What is needed here is an exact copy of all the records below.

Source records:

[Start of Attachment]

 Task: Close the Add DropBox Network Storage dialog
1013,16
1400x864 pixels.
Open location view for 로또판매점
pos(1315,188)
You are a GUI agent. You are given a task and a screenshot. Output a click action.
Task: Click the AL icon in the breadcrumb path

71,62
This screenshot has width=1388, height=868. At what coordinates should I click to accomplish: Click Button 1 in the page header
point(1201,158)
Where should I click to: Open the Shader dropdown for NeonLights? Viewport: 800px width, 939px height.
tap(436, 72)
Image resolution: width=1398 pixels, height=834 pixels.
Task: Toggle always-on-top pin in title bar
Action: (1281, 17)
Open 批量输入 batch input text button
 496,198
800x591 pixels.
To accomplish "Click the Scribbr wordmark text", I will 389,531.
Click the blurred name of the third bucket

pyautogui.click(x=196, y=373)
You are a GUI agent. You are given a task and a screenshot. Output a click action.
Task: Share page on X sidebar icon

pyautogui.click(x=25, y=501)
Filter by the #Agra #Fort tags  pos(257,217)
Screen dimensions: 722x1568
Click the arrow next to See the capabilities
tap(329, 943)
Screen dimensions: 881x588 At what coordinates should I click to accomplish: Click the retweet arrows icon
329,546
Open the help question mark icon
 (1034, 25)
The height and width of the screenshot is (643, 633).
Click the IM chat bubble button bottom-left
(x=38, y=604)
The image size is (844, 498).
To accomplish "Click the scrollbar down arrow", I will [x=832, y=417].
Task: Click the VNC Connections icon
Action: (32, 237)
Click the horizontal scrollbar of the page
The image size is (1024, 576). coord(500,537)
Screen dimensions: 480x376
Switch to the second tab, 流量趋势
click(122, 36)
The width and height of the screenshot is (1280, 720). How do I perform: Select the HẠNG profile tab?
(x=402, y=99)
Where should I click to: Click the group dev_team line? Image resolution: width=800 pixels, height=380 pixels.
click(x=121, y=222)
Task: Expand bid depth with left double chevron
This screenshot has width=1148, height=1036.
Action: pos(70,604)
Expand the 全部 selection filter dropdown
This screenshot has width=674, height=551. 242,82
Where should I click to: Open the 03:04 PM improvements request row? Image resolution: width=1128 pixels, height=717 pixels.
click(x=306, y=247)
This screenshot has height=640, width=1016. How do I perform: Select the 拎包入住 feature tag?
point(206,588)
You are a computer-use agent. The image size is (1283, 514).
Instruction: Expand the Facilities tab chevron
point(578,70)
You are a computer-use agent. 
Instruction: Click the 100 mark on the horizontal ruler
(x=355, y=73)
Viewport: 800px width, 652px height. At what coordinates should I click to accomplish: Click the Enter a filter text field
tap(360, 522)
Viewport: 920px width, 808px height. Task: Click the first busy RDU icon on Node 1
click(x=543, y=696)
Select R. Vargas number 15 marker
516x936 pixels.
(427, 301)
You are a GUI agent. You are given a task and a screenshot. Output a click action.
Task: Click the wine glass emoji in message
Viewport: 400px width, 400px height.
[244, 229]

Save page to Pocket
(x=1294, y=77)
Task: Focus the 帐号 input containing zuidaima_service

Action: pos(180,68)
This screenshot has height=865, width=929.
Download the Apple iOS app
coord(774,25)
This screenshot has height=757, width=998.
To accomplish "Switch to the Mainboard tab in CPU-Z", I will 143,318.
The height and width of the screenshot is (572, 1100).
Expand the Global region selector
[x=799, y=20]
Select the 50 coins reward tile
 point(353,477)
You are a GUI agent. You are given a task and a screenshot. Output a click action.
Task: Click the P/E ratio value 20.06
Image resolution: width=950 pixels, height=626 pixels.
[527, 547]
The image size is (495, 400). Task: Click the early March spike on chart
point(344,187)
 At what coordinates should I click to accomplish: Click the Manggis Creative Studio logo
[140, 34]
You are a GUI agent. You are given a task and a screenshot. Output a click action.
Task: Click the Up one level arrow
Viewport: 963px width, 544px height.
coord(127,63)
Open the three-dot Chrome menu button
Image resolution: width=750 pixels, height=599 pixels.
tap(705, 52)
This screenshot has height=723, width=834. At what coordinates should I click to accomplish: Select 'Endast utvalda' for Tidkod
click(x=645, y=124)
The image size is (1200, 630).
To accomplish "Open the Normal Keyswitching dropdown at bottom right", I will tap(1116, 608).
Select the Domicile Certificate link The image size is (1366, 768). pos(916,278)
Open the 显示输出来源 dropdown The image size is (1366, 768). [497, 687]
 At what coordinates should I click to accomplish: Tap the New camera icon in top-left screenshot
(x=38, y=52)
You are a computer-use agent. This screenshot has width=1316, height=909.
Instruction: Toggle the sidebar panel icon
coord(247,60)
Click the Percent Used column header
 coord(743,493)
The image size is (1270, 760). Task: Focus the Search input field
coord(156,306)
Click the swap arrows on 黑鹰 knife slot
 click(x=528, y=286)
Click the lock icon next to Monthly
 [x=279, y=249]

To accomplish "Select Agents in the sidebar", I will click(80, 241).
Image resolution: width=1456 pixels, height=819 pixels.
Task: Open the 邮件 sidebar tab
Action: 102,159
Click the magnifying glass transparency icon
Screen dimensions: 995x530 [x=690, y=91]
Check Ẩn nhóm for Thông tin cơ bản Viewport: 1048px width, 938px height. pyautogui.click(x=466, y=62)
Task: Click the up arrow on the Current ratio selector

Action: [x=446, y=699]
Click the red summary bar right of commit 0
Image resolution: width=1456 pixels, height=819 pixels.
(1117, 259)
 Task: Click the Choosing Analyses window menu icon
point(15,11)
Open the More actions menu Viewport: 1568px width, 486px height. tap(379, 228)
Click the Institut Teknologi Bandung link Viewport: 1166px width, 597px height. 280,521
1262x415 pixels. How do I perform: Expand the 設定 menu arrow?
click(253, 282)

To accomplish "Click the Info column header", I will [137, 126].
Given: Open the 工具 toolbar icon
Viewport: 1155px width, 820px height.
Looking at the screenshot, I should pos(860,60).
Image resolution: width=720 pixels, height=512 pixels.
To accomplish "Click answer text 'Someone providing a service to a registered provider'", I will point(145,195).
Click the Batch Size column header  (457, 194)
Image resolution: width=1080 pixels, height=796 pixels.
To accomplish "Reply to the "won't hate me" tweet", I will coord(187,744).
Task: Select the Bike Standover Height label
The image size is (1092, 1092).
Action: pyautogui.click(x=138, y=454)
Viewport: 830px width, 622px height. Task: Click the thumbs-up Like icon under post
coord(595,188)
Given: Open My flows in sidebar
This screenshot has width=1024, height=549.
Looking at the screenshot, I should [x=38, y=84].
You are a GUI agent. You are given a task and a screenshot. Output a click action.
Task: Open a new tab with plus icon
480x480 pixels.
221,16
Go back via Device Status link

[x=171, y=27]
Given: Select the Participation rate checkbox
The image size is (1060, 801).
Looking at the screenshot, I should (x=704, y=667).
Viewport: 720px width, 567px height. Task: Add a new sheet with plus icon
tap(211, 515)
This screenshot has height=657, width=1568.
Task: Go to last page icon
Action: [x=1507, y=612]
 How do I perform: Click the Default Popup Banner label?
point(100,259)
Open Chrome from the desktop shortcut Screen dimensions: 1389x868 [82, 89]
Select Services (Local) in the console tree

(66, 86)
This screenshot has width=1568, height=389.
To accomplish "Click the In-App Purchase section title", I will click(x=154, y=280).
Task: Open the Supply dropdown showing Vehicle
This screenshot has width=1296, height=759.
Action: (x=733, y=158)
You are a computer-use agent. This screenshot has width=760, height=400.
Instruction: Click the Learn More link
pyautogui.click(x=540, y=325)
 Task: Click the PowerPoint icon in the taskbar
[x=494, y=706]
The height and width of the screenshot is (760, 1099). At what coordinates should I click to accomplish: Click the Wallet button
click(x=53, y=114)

[End of Attachment]

§ **WRITTEN SOLUTION**
 Task: Close the Add DropBox Network Storage dialog
1013,16
1400x864 pixels.
Open location view for 로또판매점
pos(1315,188)
You are a GUI agent. You are given a task and a screenshot. Output a click action.
Task: Click the AL icon in the breadcrumb path

71,62
This screenshot has width=1388, height=868. At what coordinates should I click to accomplish: Click Button 1 in the page header
point(1201,158)
Where should I click to: Open the Shader dropdown for NeonLights? Viewport: 800px width, 939px height.
tap(436, 72)
Image resolution: width=1398 pixels, height=834 pixels.
Task: Toggle always-on-top pin in title bar
Action: (1281, 17)
Open 批量输入 batch input text button
 496,198
800x591 pixels.
To accomplish "Click the Scribbr wordmark text", I will 389,531.
Click the blurred name of the third bucket

pyautogui.click(x=196, y=373)
You are a GUI agent. You are given a task and a screenshot. Output a click action.
Task: Share page on X sidebar icon

pyautogui.click(x=25, y=501)
Filter by the #Agra #Fort tags  pos(257,217)
Screen dimensions: 722x1568
Click the arrow next to See the capabilities
tap(329, 943)
Screen dimensions: 881x588 At what coordinates should I click to accomplish: Click the retweet arrows icon
329,546
Open the help question mark icon
 (1034, 25)
The height and width of the screenshot is (643, 633).
Click the IM chat bubble button bottom-left
(x=38, y=604)
The image size is (844, 498).
To accomplish "Click the scrollbar down arrow", I will [x=832, y=417].
Task: Click the VNC Connections icon
Action: (32, 237)
Click the horizontal scrollbar of the page
The image size is (1024, 576). coord(500,537)
Screen dimensions: 480x376
Switch to the second tab, 流量趋势
click(122, 36)
The width and height of the screenshot is (1280, 720). How do I perform: Select the HẠNG profile tab?
(x=402, y=99)
Where should I click to: Click the group dev_team line? Image resolution: width=800 pixels, height=380 pixels.
click(x=121, y=222)
Task: Expand bid depth with left double chevron
This screenshot has width=1148, height=1036.
Action: pos(70,604)
Expand the 全部 selection filter dropdown
This screenshot has width=674, height=551. 242,82
Where should I click to: Open the 03:04 PM improvements request row? Image resolution: width=1128 pixels, height=717 pixels.
click(x=306, y=247)
This screenshot has height=640, width=1016. How do I perform: Select the 拎包入住 feature tag?
point(206,588)
You are a computer-use agent. The image size is (1283, 514).
Instruction: Expand the Facilities tab chevron
point(578,70)
You are a computer-use agent. 
Instruction: Click the 100 mark on the horizontal ruler
(x=355, y=73)
Viewport: 800px width, 652px height. At what coordinates should I click to accomplish: Click the Enter a filter text field
tap(360, 522)
Viewport: 920px width, 808px height. Task: Click the first busy RDU icon on Node 1
click(x=543, y=696)
Select R. Vargas number 15 marker
516x936 pixels.
(427, 301)
You are a GUI agent. You are given a task and a screenshot. Output a click action.
Task: Click the wine glass emoji in message
Viewport: 400px width, 400px height.
[244, 229]

Save page to Pocket
(x=1294, y=77)
Task: Focus the 帐号 input containing zuidaima_service

Action: pos(180,68)
This screenshot has height=865, width=929.
Download the Apple iOS app
coord(774,25)
This screenshot has height=757, width=998.
To accomplish "Switch to the Mainboard tab in CPU-Z", I will 143,318.
The height and width of the screenshot is (572, 1100).
Expand the Global region selector
[x=799, y=20]
Select the 50 coins reward tile
 point(353,477)
You are a GUI agent. You are given a task and a screenshot. Output a click action.
Task: Click the P/E ratio value 20.06
Image resolution: width=950 pixels, height=626 pixels.
[527, 547]
The image size is (495, 400). Task: Click the early March spike on chart
point(344,187)
 At what coordinates should I click to accomplish: Click the Manggis Creative Studio logo
[140, 34]
You are a GUI agent. You are given a task and a screenshot. Output a click action.
Task: Click the Up one level arrow
Viewport: 963px width, 544px height.
coord(127,63)
Open the three-dot Chrome menu button
Image resolution: width=750 pixels, height=599 pixels.
tap(705, 52)
This screenshot has height=723, width=834. At what coordinates should I click to accomplish: Select 'Endast utvalda' for Tidkod
click(x=645, y=124)
The image size is (1200, 630).
To accomplish "Open the Normal Keyswitching dropdown at bottom right", I will tap(1116, 608).
Select the Domicile Certificate link The image size is (1366, 768). pos(916,278)
Open the 显示输出来源 dropdown The image size is (1366, 768). [497, 687]
 At what coordinates should I click to accomplish: Tap the New camera icon in top-left screenshot
(x=38, y=52)
You are a computer-use agent. This screenshot has width=1316, height=909.
Instruction: Toggle the sidebar panel icon
coord(247,60)
Click the Percent Used column header
 coord(743,493)
The image size is (1270, 760). Task: Focus the Search input field
coord(156,306)
Click the swap arrows on 黑鹰 knife slot
 click(x=528, y=286)
Click the lock icon next to Monthly
 [x=279, y=249]

To accomplish "Select Agents in the sidebar", I will click(80, 241).
Image resolution: width=1456 pixels, height=819 pixels.
Task: Open the 邮件 sidebar tab
Action: 102,159
Click the magnifying glass transparency icon
Screen dimensions: 995x530 [x=690, y=91]
Check Ẩn nhóm for Thông tin cơ bản Viewport: 1048px width, 938px height. pyautogui.click(x=466, y=62)
Task: Click the up arrow on the Current ratio selector

Action: [x=446, y=699]
Click the red summary bar right of commit 0
Image resolution: width=1456 pixels, height=819 pixels.
(1117, 259)
 Task: Click the Choosing Analyses window menu icon
point(15,11)
Open the More actions menu Viewport: 1568px width, 486px height. tap(379, 228)
Click the Institut Teknologi Bandung link Viewport: 1166px width, 597px height. 280,521
1262x415 pixels. How do I perform: Expand the 設定 menu arrow?
click(253, 282)

To accomplish "Click the Info column header", I will [137, 126].
Given: Open the 工具 toolbar icon
Viewport: 1155px width, 820px height.
Looking at the screenshot, I should pos(860,60).
Image resolution: width=720 pixels, height=512 pixels.
To accomplish "Click answer text 'Someone providing a service to a registered provider'", I will point(145,195).
Click the Batch Size column header  (457, 194)
Image resolution: width=1080 pixels, height=796 pixels.
To accomplish "Reply to the "won't hate me" tweet", I will coord(187,744).
Task: Select the Bike Standover Height label
The image size is (1092, 1092).
Action: pyautogui.click(x=138, y=454)
Viewport: 830px width, 622px height. Task: Click the thumbs-up Like icon under post
coord(595,188)
Given: Open My flows in sidebar
This screenshot has width=1024, height=549.
Looking at the screenshot, I should [x=38, y=84].
You are a GUI agent. You are given a task and a screenshot. Output a click action.
Task: Open a new tab with plus icon
480x480 pixels.
221,16
Go back via Device Status link

[x=171, y=27]
Given: Select the Participation rate checkbox
The image size is (1060, 801).
Looking at the screenshot, I should (x=704, y=667).
Viewport: 720px width, 567px height. Task: Add a new sheet with plus icon
tap(211, 515)
This screenshot has height=657, width=1568.
Task: Go to last page icon
Action: [x=1507, y=612]
 How do I perform: Click the Default Popup Banner label?
point(100,259)
Open Chrome from the desktop shortcut Screen dimensions: 1389x868 [82, 89]
Select Services (Local) in the console tree

(66, 86)
This screenshot has width=1568, height=389.
To accomplish "Click the In-App Purchase section title", I will click(x=154, y=280).
Task: Open the Supply dropdown showing Vehicle
This screenshot has width=1296, height=759.
Action: (x=733, y=158)
You are a computer-use agent. This screenshot has width=760, height=400.
Instruction: Click the Learn More link
pyautogui.click(x=540, y=325)
 Task: Click the PowerPoint icon in the taskbar
[x=494, y=706]
The height and width of the screenshot is (760, 1099). At what coordinates should I click to accomplish: Click the Wallet button
click(x=53, y=114)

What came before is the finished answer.